__Exercise brief__:
What you give back must match the data exactly, minus the pictures.

[Start of section]

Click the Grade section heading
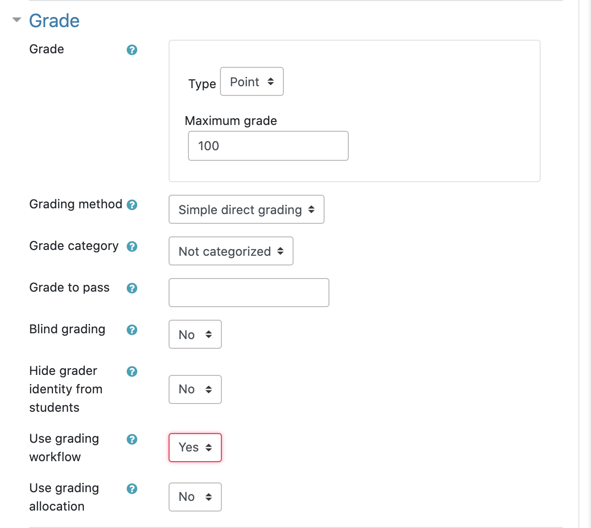Screen dimensions: 591x528 tap(54, 20)
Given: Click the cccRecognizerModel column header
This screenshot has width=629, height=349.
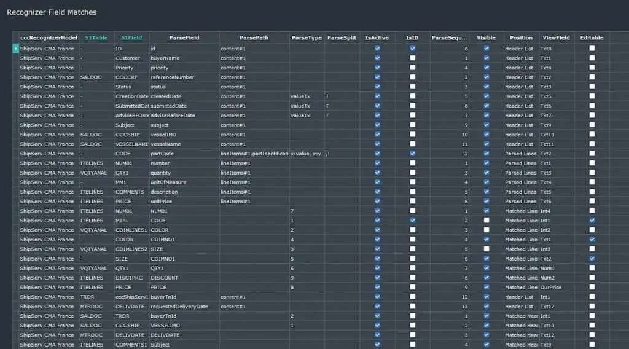Looking at the screenshot, I should pos(49,37).
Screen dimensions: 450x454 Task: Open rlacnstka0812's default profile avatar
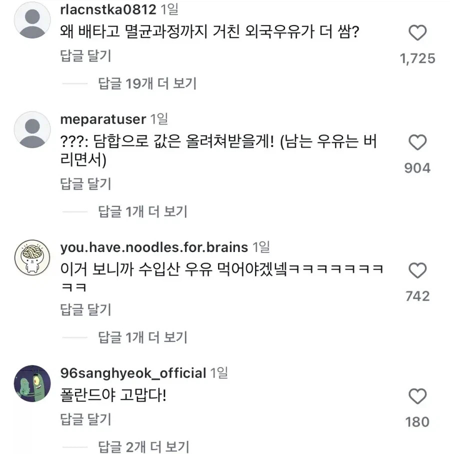[x=33, y=21]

[End of section]

__Completed exercise__:
Click the Grade section heading
Screen dimensions: 591x528 tap(54, 20)
Given: Click the cccRecognizerModel column header
This screenshot has width=629, height=349.
Looking at the screenshot, I should pos(49,37).
Screen dimensions: 450x454 Task: Open rlacnstka0812's default profile avatar
[x=33, y=21]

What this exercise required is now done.